In the first stage, people take paracetamol, which is an effective and safe medicine to relieve the symptoms. NSAIDs (non-steroidal anti-inflammatory drugs) can be prescribed too. However, dosages should be considered as they may have side effects on the cardiovascular system and gastrointestinal tract.
In addition, using corticosteroid blockade applications have increased during the years. These can only be applied under the supervision of a physician, because the risk of increased cartilage damage and the development of aseptic bone necrosis is quite high.
Let’s not forget the exceptional hyaluronic acid. Injecting hyaluronic acid supports the joint and thus protects the joint cartilage and soft tissues from injury. Applications take effect for 6 to 9 months, after that period of time they should be repeated.
A life without pain and the only option for an active life, is the insertion of a total knee endoprosthesis.
An endoprosthesis is a solution to end knee pain
As the body ages, we can only expect a gradual deterioration of the already started condition in the knee and never a complete improvement.
Except in cases where people opt for the best solution for a completely worn knee – total endoprosthesis or arthroplasty.
When to consider a knee replacement?
After other non-operative (conservative) methods no longer help, people decide to insert a total knee endoprosthesis. This decision must be supported by X-rays showing progressive osteoarthritis of the knee.
People can insist on taking painkillers and help themselves to walk with different aids. But for all who want an active life, the only solution is a total endoprosthesis. Most knee endoprostheses have a lifespan of at least 15 years and more.
Recovery – physiotherapy after knee surgery with insertion of an endoprosthesis
Immediate rehabilitation after knee arthroplasty surgery
Immediately after the surgery, a rehabilitation program begins. That means that the physiotherapist educate the patient how to get out of bed, sit and walk with crutches.
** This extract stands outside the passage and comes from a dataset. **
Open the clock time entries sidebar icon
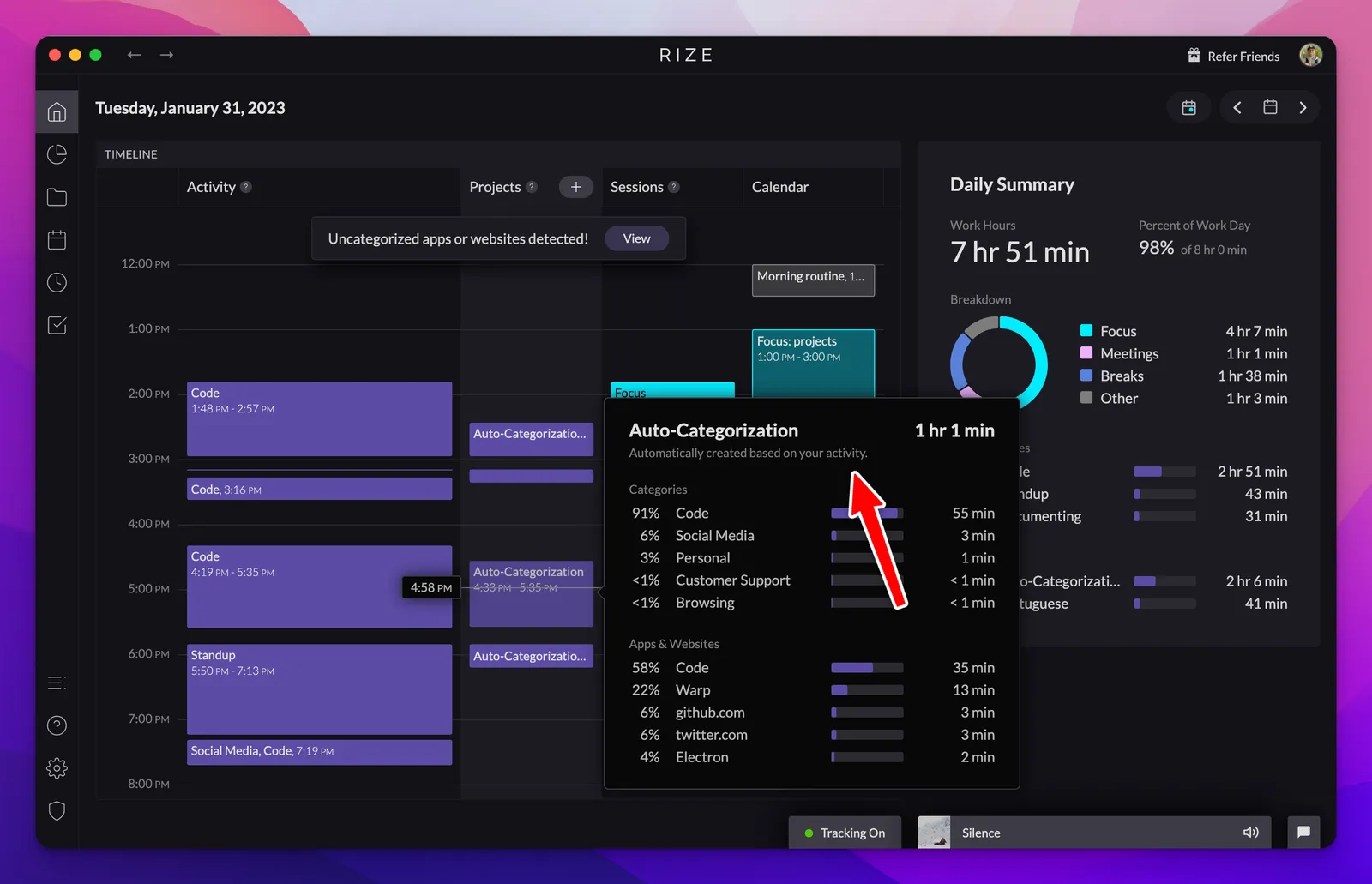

Physiotherapist’s duty is to show the patient proper exercises. These exercises are focused on regaining the mobility of the knee and muscle strength. The patient usually remains hospitalized for another 6 days and then returns to the home environment, if no other complications are present.
First control after approx. 1 month
The doctor removes stitches or staples after 14 days. As soon as the wounds heal, the patient visits a physiotherapist. All start by performing analgesic physiotherapy and continue with slowly softening the soft tissue in order to prevent scarring. We shouldn’t forget on increasing the range of motion with the help of manual therapy.
Up to 1-2 months after the operation, the leg should be fully relieved with the help of walking aids (crutches). This usually apply until the first examination by an orthopedist.
In practice, the knee swells for quite some time. This is normal due to the forced increase in joint mobility and muscle loads. After each activity (in case of swelling), doctors recommend cooling knee with ice and raising the limb above the height of the heart.
Treatment methods used after insertion of an endoprosthesis in the knee
The most important role has kinesiotherapy or exercises. With physical therapy devices such as analgesic medium frequency electrotherapy, ultrasound and Tecar therapy (if the material allows it) we increase the ability of joint function.
Equally important as all of the above is manual therapy, in which the mobilization of the joint in 3D movement is performed with the help of the therapist’s hands.
When can you go back to normal everyday life?
Patients are usually able to perform daily tasks 3 to 6 months after surgery. This figure varies due to many potential complications, including more difficult body adjustments to the new metal material.
In reality, however, most people say that only after a year they feel that perfect knee without a strange, foreign feeling.
In any case, after the operation, the knee is painless and ready for new adventures. So, don’t hesitate and get things done. Don’t let the pain overcome you.